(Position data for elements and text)
################
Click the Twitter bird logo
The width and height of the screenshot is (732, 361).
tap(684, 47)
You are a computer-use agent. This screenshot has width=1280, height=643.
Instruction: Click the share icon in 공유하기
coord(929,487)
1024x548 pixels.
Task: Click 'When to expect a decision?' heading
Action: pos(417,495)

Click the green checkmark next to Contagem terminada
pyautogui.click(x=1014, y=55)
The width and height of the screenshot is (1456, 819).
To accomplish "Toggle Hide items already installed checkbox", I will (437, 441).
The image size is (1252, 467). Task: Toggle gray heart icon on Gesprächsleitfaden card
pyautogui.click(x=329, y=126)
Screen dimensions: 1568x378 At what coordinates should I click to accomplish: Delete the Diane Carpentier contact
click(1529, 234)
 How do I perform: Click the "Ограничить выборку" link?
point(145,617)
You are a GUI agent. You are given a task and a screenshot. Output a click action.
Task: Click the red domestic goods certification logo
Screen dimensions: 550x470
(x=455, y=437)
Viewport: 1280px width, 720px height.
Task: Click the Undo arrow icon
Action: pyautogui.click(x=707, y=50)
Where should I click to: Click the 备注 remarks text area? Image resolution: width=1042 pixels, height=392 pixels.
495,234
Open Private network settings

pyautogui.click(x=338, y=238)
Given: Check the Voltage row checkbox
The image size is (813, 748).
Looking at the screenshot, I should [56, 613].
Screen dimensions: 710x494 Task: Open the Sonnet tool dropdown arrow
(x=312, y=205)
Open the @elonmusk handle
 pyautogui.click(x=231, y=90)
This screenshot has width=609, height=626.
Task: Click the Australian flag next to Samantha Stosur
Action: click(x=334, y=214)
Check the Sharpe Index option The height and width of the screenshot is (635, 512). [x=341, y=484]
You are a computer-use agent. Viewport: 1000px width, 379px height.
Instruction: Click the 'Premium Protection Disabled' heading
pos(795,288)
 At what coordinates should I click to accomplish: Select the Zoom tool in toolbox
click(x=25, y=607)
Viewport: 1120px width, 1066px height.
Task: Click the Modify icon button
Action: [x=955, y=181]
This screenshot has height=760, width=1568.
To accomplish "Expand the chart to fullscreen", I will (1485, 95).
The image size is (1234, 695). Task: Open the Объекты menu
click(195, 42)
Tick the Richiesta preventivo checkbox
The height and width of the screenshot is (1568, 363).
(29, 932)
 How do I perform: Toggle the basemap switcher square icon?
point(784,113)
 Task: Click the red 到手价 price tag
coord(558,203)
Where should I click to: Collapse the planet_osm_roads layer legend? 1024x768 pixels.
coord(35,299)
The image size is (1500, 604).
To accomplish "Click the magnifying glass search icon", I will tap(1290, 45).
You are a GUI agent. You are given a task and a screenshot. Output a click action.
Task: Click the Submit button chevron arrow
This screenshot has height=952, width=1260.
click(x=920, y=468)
################
Turn every line of the material above into a numbered list, leaving out the blank lines.

1. Click the Twitter bird logo
2. The width and height of the screenshot is (732, 361).
3. tap(684, 47)
4. You are a computer-use agent. This screenshot has width=1280, height=643.
5. Instruction: Click the share icon in 공유하기
6. coord(929,487)
7. 1024x548 pixels.
8. Task: Click 'When to expect a decision?' heading
9. Action: pos(417,495)
10. Click the green checkmark next to Contagem terminada
11. pyautogui.click(x=1014, y=55)
12. The width and height of the screenshot is (1456, 819).
13. To accomplish "Toggle Hide items already installed checkbox", I will (437, 441).
14. The image size is (1252, 467). Task: Toggle gray heart icon on Gesprächsleitfaden card
15. pyautogui.click(x=329, y=126)
16. Screen dimensions: 1568x378 At what coordinates should I click to accomplish: Delete the Diane Carpentier contact
17. click(1529, 234)
18.  How do I perform: Click the "Ограничить выборку" link?
19. point(145,617)
20. You are a GUI agent. You are given a task and a screenshot. Output a click action.
21. Task: Click the red domestic goods certification logo
22. Screen dimensions: 550x470
23. (x=455, y=437)
24. Viewport: 1280px width, 720px height.
25. Task: Click the Undo arrow icon
26. Action: pyautogui.click(x=707, y=50)
27. Where should I click to: Click the 备注 remarks text area? Image resolution: width=1042 pixels, height=392 pixels.
28. 495,234
29. Open Private network settings
30. pyautogui.click(x=338, y=238)
31. Given: Check the Voltage row checkbox
32. The image size is (813, 748).
33. Looking at the screenshot, I should [56, 613].
34. Screen dimensions: 710x494 Task: Open the Sonnet tool dropdown arrow
35. (x=312, y=205)
36. Open the @elonmusk handle
37.  pyautogui.click(x=231, y=90)
38. This screenshot has width=609, height=626.
39. Task: Click the Australian flag next to Samantha Stosur
40. Action: click(x=334, y=214)
41. Check the Sharpe Index option The height and width of the screenshot is (635, 512). [x=341, y=484]
42. You are a computer-use agent. Viewport: 1000px width, 379px height.
43. Instruction: Click the 'Premium Protection Disabled' heading
44. pos(795,288)
45.  At what coordinates should I click to accomplish: Select the Zoom tool in toolbox
46. click(x=25, y=607)
47. Viewport: 1120px width, 1066px height.
48. Task: Click the Modify icon button
49. Action: [x=955, y=181]
50. This screenshot has height=760, width=1568.
51. To accomplish "Expand the chart to fullscreen", I will (1485, 95).
52. The image size is (1234, 695). Task: Open the Объекты menu
53. click(195, 42)
54. Tick the Richiesta preventivo checkbox
55. The height and width of the screenshot is (1568, 363).
56. (29, 932)
57.  How do I perform: Toggle the basemap switcher square icon?
58. point(784,113)
59.  Task: Click the red 到手价 price tag
60. coord(558,203)
61. Where should I click to: Collapse the planet_osm_roads layer legend? 1024x768 pixels.
62. coord(35,299)
63. The image size is (1500, 604).
64. To accomplish "Click the magnifying glass search icon", I will tap(1290, 45).
65. You are a GUI agent. You are given a task and a screenshot. Output a click action.
66. Task: Click the Submit button chevron arrow
67. This screenshot has height=952, width=1260.
68. click(x=920, y=468)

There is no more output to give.